┌──
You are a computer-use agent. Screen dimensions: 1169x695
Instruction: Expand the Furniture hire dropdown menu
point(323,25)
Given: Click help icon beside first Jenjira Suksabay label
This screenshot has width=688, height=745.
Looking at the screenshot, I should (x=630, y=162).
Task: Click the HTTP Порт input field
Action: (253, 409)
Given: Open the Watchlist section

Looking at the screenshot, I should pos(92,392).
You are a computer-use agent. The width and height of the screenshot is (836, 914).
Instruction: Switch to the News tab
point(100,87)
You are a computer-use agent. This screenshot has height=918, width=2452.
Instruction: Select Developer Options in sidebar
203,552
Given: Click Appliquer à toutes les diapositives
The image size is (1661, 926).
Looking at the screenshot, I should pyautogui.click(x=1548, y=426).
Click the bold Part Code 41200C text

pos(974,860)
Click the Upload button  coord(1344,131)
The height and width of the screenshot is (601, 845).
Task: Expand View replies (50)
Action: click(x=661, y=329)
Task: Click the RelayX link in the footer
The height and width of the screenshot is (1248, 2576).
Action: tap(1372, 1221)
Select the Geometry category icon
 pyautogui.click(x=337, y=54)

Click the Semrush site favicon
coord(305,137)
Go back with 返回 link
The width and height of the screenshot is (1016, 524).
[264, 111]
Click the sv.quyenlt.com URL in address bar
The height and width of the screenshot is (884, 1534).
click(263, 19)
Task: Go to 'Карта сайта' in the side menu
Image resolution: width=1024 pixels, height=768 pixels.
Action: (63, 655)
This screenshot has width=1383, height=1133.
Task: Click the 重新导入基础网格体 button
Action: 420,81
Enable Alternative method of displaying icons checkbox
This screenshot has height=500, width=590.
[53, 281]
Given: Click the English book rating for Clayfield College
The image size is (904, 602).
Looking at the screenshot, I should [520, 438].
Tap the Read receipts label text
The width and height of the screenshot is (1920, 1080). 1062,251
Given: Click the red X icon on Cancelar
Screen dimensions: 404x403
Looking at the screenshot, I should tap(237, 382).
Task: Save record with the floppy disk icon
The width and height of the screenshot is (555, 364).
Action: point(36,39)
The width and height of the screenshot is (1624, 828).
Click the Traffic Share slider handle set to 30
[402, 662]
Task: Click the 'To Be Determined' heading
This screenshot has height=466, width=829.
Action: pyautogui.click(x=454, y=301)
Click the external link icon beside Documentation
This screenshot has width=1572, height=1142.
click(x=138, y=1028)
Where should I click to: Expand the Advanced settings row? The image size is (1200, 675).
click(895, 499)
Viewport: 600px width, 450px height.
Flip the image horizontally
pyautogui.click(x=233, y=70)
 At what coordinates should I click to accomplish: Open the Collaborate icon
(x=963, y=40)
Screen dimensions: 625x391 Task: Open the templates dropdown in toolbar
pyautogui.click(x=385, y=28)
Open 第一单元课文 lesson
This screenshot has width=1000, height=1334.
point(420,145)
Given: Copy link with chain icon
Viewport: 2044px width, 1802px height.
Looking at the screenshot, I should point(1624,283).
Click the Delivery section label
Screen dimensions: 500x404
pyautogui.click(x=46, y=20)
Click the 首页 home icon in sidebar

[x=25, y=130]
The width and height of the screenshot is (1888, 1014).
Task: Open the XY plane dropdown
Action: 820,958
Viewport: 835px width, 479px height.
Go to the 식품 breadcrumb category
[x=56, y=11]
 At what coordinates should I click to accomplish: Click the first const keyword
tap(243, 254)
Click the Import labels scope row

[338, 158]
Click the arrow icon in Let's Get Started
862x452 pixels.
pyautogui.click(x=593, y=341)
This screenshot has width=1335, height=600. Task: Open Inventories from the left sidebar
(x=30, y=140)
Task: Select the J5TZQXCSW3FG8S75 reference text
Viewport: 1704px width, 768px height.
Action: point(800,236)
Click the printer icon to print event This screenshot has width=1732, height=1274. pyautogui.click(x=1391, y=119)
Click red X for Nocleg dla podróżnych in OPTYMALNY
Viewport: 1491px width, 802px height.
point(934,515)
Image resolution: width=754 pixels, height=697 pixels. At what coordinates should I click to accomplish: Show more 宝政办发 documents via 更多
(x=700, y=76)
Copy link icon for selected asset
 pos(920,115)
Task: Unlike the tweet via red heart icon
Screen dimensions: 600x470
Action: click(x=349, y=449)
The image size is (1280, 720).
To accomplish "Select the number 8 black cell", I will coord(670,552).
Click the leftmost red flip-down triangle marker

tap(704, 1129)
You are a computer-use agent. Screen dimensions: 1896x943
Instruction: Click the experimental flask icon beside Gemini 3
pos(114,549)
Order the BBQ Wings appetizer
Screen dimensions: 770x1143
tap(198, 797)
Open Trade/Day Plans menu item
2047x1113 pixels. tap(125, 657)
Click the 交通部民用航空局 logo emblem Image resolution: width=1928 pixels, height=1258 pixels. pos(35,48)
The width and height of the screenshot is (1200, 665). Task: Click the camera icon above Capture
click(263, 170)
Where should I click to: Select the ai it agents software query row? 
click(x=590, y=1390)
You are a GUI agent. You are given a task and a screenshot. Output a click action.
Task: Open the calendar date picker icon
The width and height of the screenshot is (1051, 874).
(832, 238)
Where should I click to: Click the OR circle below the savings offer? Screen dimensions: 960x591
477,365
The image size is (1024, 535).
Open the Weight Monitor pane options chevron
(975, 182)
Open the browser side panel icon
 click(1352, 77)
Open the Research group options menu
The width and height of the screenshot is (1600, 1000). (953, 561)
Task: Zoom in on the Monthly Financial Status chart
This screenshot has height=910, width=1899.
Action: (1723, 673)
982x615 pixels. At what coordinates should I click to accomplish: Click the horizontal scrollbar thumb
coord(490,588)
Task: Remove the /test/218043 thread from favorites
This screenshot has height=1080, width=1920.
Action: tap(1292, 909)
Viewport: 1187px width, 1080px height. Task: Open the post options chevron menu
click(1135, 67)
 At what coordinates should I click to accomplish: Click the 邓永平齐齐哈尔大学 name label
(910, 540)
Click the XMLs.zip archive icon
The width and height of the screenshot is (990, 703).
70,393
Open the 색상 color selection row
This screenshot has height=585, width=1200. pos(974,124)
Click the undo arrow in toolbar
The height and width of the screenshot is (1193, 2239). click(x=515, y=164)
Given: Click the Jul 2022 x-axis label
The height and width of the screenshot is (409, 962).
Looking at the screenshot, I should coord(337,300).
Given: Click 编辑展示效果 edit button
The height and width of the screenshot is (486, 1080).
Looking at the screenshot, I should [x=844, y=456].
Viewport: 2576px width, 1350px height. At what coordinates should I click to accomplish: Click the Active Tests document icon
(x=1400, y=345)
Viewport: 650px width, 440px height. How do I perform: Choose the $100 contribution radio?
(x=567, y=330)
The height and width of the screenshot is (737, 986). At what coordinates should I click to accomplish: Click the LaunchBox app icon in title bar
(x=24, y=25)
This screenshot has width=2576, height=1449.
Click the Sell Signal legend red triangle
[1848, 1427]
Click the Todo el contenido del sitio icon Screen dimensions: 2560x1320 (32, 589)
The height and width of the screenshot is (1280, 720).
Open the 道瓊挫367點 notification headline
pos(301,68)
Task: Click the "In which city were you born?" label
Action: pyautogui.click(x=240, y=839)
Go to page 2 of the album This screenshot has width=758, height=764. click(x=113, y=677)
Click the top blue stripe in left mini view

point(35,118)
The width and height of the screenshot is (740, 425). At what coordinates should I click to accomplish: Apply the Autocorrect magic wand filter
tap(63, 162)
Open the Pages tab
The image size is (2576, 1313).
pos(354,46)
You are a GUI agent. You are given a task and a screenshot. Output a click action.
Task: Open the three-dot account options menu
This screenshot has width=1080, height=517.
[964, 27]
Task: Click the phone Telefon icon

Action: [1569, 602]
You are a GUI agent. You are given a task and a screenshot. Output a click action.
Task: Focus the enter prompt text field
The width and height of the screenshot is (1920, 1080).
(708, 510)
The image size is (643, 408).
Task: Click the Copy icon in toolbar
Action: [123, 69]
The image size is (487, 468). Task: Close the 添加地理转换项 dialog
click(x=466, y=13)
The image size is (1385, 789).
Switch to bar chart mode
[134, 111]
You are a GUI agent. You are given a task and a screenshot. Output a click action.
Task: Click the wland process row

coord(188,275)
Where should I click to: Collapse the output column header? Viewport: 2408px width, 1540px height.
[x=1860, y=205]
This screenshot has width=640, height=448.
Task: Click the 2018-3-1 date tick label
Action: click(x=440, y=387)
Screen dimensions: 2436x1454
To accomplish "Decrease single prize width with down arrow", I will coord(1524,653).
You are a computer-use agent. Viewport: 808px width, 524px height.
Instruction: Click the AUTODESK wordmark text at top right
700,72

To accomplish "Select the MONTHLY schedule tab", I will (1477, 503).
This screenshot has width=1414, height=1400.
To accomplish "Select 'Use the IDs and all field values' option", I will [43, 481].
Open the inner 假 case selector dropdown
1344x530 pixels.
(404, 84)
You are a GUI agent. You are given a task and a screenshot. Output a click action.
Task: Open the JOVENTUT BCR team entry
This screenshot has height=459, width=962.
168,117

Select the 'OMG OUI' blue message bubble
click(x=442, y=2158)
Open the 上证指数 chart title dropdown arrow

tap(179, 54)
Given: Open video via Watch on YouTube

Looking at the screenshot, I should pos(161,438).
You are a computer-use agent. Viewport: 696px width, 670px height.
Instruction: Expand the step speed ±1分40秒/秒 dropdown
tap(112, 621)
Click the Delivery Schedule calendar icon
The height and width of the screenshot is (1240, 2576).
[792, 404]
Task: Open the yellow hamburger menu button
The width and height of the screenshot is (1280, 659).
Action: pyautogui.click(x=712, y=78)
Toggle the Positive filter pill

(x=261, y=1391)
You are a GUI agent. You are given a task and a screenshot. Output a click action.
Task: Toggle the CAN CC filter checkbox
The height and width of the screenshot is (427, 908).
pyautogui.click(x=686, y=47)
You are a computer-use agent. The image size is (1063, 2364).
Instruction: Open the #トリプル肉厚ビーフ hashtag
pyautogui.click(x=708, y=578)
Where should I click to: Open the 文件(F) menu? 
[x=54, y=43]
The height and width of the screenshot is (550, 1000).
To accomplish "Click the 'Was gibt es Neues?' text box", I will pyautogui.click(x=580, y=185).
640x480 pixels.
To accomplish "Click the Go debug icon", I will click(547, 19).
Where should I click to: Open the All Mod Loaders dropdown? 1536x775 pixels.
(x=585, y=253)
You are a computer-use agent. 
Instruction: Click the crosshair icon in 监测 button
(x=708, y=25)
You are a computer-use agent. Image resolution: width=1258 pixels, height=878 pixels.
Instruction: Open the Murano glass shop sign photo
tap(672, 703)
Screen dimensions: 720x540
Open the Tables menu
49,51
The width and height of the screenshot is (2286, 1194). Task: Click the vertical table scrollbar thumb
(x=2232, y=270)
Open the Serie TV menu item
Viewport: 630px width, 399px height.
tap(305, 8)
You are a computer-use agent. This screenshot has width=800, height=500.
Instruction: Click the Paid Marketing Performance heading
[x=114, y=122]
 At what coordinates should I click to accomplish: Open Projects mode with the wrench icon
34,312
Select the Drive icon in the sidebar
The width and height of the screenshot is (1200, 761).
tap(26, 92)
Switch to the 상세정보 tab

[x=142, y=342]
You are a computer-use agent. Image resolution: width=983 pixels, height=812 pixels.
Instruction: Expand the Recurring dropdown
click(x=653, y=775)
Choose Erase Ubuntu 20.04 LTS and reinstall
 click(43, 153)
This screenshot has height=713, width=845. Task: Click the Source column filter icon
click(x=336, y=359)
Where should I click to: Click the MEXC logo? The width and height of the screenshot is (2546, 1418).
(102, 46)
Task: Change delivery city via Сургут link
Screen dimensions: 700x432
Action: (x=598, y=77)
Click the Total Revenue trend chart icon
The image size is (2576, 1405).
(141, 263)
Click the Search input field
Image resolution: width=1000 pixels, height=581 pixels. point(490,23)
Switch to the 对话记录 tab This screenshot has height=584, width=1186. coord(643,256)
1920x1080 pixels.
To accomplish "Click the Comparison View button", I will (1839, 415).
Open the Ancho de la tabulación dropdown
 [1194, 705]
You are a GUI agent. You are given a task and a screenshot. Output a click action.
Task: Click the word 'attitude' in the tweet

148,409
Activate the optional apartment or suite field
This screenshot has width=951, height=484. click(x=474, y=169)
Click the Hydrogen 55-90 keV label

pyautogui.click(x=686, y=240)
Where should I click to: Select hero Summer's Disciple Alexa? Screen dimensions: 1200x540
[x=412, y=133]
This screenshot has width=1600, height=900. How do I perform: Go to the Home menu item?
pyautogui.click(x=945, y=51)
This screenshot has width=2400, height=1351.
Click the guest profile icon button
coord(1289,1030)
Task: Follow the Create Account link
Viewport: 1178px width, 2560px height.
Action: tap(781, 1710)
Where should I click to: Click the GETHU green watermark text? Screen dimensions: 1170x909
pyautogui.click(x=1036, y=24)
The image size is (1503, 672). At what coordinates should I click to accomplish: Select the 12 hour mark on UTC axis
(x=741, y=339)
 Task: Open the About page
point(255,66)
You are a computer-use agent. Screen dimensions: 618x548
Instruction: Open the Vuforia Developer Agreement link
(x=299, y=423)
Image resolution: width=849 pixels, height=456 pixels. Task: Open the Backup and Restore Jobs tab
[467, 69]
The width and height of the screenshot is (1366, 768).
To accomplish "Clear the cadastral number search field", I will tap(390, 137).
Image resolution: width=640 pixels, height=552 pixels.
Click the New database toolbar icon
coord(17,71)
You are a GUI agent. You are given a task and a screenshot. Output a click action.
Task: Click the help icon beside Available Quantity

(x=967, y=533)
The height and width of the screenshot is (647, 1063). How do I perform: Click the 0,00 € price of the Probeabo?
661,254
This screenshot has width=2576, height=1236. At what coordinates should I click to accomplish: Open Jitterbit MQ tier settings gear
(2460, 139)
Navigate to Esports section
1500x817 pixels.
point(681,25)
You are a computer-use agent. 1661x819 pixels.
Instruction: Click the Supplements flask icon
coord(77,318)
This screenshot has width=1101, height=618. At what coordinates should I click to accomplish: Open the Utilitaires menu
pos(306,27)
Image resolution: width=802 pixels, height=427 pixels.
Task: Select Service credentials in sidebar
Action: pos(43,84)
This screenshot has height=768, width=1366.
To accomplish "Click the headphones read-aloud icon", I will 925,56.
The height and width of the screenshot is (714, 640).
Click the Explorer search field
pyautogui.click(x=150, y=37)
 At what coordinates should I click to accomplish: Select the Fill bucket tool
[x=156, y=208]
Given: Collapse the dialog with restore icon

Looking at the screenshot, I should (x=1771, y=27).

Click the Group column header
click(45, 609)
└──
== Given instruction ==
Lay out the records from the line with "Task: Click the phone Telefon icon" through the line with "will (1477, 503)." as a Markdown table with the columns Row and Line. Number each row and leave out blank lines.

== Result below ==
| Row | Line |
|---|---|
| 1 | Task: Click the phone Telefon icon |
| 2 | Action: [1569, 602] |
| 3 | You are a GUI agent. You are given a task and a screenshot. Output a click action. |
| 4 | Task: Focus the enter prompt text field |
| 5 | The width and height of the screenshot is (1920, 1080). |
| 6 | (708, 510) |
| 7 | The image size is (643, 408). |
| 8 | Task: Click the Copy icon in toolbar |
| 9 | Action: [123, 69] |
| 10 | The image size is (487, 468). Task: Close the 添加地理转换项 dialog |
| 11 | click(x=466, y=13) |
| 12 | The image size is (1385, 789). |
| 13 | Switch to bar chart mode |
| 14 | [134, 111] |
| 15 | You are a GUI agent. You are given a task and a screenshot. Output a click action. |
| 16 | Task: Click the wland process row |
| 17 | coord(188,275) |
| 18 | Where should I click to: Collapse the output column header? Viewport: 2408px width, 1540px height. |
| 19 | [x=1860, y=205] |
| 20 | This screenshot has width=640, height=448. |
| 21 | Task: Click the 2018-3-1 date tick label |
| 22 | Action: click(x=440, y=387) |
| 23 | Screen dimensions: 2436x1454 |
| 24 | To accomplish "Decrease single prize width with down arrow", I will coord(1524,653). |
| 25 | You are a computer-use agent. Viewport: 808px width, 524px height. |
| 26 | Instruction: Click the AUTODESK wordmark text at top right |
| 27 | 700,72 |
| 28 | To accomplish "Select the MONTHLY schedule tab", I will (1477, 503). |